Lab 5 Report

Python and Jupyter Notebook

Cracking the Questions!

Question 1: What do you notice about how this function has split the string “Okay, okay, ladies, now let’s get in formation, cause I slay”? What has it done that isn’t quite right, and why has it done this? What does the regular expression “\W+” mean in Python? To find this out, you can search the re package documentation. Search the page (command/control + F in a web browser) for the term \W. What does it mean? Do the same for the + sign? What does it do? So what do these symbols mean when used together in a regular expression?
In regular expression, “\W” means to match any non-word characters, so in Python, “\W” slices all alphanumeric words by any non-word characters. The + sign indicates to command the function to continue until the condition of the function ends. For example, [ok\W+] from the law string, “Okay, okay, ladies, now let’s get in formation, cause I slay,” the function matches the two “ok”ays, because there are only two “ok”ays. Here “\W+” splits all alphanumeric words but cannot understand the abbreviated word with an apostrophe such as “let’s” so that’s why “let’s” is divided into “let” and “s”.

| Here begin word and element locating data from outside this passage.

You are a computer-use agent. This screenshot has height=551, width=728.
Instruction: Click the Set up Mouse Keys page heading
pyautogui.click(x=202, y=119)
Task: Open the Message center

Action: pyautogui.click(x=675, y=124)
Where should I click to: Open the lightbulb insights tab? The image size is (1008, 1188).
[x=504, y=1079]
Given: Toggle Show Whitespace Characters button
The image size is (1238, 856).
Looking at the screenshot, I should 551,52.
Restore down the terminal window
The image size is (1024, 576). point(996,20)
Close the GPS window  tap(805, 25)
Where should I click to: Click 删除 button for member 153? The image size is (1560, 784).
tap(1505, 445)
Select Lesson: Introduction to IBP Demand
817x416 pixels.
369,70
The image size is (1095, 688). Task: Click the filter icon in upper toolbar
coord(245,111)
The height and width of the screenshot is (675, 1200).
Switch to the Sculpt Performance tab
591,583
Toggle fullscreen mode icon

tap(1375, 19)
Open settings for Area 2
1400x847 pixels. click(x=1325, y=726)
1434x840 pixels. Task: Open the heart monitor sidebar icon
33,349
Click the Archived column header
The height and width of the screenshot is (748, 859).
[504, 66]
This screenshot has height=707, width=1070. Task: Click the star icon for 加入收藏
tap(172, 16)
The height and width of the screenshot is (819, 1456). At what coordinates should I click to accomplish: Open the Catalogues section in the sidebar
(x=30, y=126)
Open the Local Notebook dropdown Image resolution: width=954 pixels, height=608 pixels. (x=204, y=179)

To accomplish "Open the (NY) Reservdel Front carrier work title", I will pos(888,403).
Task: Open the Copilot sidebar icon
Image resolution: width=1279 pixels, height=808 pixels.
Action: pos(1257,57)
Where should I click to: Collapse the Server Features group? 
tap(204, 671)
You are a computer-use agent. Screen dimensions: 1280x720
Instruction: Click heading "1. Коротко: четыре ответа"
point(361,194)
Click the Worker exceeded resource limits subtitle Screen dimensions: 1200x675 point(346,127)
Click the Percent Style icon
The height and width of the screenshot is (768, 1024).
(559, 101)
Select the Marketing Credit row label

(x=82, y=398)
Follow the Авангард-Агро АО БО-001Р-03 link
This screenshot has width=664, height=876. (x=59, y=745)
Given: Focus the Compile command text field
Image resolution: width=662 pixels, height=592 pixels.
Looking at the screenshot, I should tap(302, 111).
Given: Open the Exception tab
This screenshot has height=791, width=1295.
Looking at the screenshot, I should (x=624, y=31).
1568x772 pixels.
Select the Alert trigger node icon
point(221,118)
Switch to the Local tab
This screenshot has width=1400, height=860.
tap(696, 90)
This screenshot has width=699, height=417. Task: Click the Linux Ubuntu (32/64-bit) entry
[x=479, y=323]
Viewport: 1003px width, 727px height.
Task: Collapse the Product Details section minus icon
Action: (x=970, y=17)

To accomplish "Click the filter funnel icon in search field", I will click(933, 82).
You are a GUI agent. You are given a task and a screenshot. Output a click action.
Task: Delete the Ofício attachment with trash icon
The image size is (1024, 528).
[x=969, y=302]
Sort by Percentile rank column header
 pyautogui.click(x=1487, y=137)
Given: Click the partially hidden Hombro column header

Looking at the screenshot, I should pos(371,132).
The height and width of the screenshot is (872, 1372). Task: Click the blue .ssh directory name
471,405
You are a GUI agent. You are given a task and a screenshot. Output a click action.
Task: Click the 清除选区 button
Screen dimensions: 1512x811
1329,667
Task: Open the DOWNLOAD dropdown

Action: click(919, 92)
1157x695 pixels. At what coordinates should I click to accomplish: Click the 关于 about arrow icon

Question 2: What happened? Did it work as you expected? If not, what happened that you didn’t expect?
My chunk of text is “So let us melt, and make no noise, No tear-floods, nor sigh-tempests move;” from John Donne’s “A Valediction: Forbidding Mourning.” The result was exactly the same with my expectation: the ‘split_into_words’ function does not view “tear-floods” and “sigh-tempests” as one words, so these words linked with dash (-) were divided into. However, interestingly, the function seemed to perceive a semicolon (;) and it was produced into a blank encircled with quotation marks, ‘ ‘; thus, the result became different depending on whether I put a semicolon or not at the end of the sentence as below.

1-1. My chunk of text: “So let us melt, and make no noise, No tear-floods, nor sigh-tempests move;”
1-2. Result: [‘so’, ‘let’, ‘us’, ‘melt’, ‘and’, ‘make’, ‘no’, ‘noise’, ‘no’, ‘tear’, ‘floods’, ‘nor’, ‘sigh’, ‘tempests’, ‘move’, ’ ‘]

2-1. My chunk of text: “So let us melt, and make no noise, No tear-floods, nor sigh-tempests move”
2-2. Result: [‘so’, ‘let’, ‘us’, ‘melt’, ‘and’, ‘make’, ‘no’, ‘noise’, ‘no’, ‘tear’, ‘floods’, ‘nor’, ‘sigh’, ‘tempests’, ‘move’]

I also intentionally added other special characters such as a question mark (?), a plus sign (+), and a parenthesis at the end of the line, and the results were the same, ‘ ‘. From the repeated experiment, I found out that any non-word characters were matched only when they were between alphanumeric words, as the ‘split_into_words’ function does not view “let’s” or “tear-floods” as one word. The reason why the non-word characters between word characters are not recognized is that the function is to split into words and it seems that the regular expression “\W” matches all non-alphanumeric words, including the spaces between the words, and splits the word characters by special characters and spaces. Therefore, the function understood the semicolon after the move, “move;”, as a place to divide between “move” and the closing quotation mark (”), and that is why ‘ ‘ became produced.

Question 3: Describe the output of this script (the dataframe that displays after the above cell finishes running). Remember that this is the same output as the “vir-ver-counts-specific” spreadsheet in our Lab5 Google drive folder, only for just 10 texts. What is this dataframe showing us?
The dataframe shows that the table consists of 9 lines. All the data are displayed by the filename (.xml files), the author, the title, the date of publication, and the words either virtu* or vertu*. The data in the chart are variables that the algorithm commended.

**Question 4: Look at the below lines from the compare_counts_specific function above. These lines use regular expressions to do something to the value of the field in an xml file (if the contents of the field meet certain conditions, that is). What are these lines doing?**

According to the regular expression syntax:

The general module of regular expression syntax is consisted of “function(r’pattern’, ‘string’).”
Therefore, the module “re.search” indicates to search the string,
the carat sign (^) means the beginning point, that is, “from”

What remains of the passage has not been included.